Tuesday, March 31, 2009

Preface- Writing My Story


Starting to write a story is the most difficult part. It's hard enough to find the right words, let alone find words that would make a good story.

Writing my OWN story, now that is a really big challenge. Well, at least for me. Making it a good story that would captivate readers is one thing, but doing this would also mean, showing my ignorance, stupidity, and everything else that could possibly lead to my own humiliation. I mean, nobody wants to be humiliated after all, and the idea of embarrassing myself makes me think twice whether i should even continue with this or not.

Although humiliation is just one factor, I guess what I'm more afraid of, is what my own story could reveal to me. Writing about my experience would open up old wounds. The worst part about it is, reading my own story about my relationship, only to realize that all the warning signs of it failing, were there all along, and I chose to ignore it, and it's all because I was blinded by my feelings or too naive, or ignorant or just simply stupid to even see what was actually going on.

I have always seen myself as a person who is rational, cautious, and someone who always thinks things through before getting involved with anything or anyone. But somehow, I let my emotions take over me, and it pains me to know that I have lost control of myself, like driving a car, and letting someone else get a hold of the stirring wheel, only to end up in a fatal car crash. Oh God.

Now that I think about it, there is really nothing good that can come out of this.

Except for one thing.

Knowing that I can write about myself (in spite of all the humiliation I could possibly go through) will be a big accomplishment for me. Why? Because having all this secrets and emotions bottled up inside isn't doing me any good either.

The way I see it, I have only two choices. Either I keep my story to myself, save myself from humiliation and still wonder all my life what went wrong, OR I could write about myself, and see my own story unfold in front of me, and hopefully find the answers. Knowing myself, I know I won't be able to move on, without having any answers. Maybe this way, I can get what I need, and I will be able to let go of my past.

Maybe after all this, I still wont have the answers I want. But at least, (I hope) it would end up as a good story to read.

Sunday, March 22, 2009

Why the Hell did I Name this Blog "The Turkish Man Effect?"



I know, it sounds weird. Now I find myself asking why the hell did I choose this to be my blog name? It sounds a bit cheesy (it sounds really cheesy... :P) and I think I would need to explain why I chose this to be my blog name.

The Butterfly Effect states- that a butterfly that flaps it's wings from a certain place, might cause a drastic weather change to another part of the world.

It still doesn't explain a lot, does it? Well let me explain further.

There was a time when a Turkish guy made a big impact in my life. Although it didn't end like I hoped it would, and it didn't turn out like it was supposed to, (more details on this soon... :p) I had definitely learned a lot from it.

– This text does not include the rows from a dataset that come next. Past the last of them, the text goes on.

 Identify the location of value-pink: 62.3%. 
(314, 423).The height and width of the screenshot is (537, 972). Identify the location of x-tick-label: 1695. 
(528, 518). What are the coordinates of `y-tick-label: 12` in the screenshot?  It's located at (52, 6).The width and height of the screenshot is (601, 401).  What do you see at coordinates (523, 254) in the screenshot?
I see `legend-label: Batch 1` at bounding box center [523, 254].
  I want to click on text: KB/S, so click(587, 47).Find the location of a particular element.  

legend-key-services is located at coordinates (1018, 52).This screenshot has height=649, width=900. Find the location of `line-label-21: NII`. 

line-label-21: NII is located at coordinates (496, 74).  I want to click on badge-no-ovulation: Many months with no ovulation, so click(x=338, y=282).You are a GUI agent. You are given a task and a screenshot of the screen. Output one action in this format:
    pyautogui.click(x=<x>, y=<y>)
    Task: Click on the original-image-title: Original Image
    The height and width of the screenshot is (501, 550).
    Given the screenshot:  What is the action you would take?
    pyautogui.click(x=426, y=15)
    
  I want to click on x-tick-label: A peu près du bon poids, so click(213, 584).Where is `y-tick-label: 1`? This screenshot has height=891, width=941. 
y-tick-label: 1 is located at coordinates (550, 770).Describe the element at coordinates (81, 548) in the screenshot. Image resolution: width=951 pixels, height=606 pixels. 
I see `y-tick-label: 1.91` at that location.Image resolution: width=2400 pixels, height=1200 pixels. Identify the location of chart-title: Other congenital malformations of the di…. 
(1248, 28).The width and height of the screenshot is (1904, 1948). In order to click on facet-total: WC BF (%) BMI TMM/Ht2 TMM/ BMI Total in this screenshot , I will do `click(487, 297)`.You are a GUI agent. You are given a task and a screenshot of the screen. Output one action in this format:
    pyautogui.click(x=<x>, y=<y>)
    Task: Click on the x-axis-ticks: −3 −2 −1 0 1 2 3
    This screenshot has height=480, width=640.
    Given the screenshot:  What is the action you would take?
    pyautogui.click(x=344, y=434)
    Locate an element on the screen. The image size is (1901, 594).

One of the things that I learned was, if you haven't met a Turkish guy, you wouldn't know the real definition of romance. Oh yes, Turkish men, are romantic people, and I know at some point, YOU, reading this blog, may have definitely fallen for a Turkish man. (or woman, doesn't really matter now, does it? )

But the thing is, it doesn't end there. Another thing that I have learned is that, once you find yourself 'involved' with a Turkish guy, it is definitely eye-opening, in both good and bad aspects. It opens your eyes to their cultures, and traditions, their way of life and so on.

Now concerning the "love life" of people, I know a lot of women who are now with their Turkish men, and is now living the fair-tale-love story that most girls dream of. I also do know a lot of women who fell in love with Turkish men, only to find themselves being used, in more ways than one. (Not to focus on the negative aspect of it, there are always two sides of the story, and reasons why some of these men are doing or are forced to do what they do, which will be explained and given an example of someday...:p)

In any case, whether good or bad, to those who have met a Turkish man (or woman), they will always have an impact in our lives, no matter who you are or where you are now. So I want this blog to focus on stories of people who are with, or have been with Turkish men, and how, being with them has made a drastic change, or impact in their lives.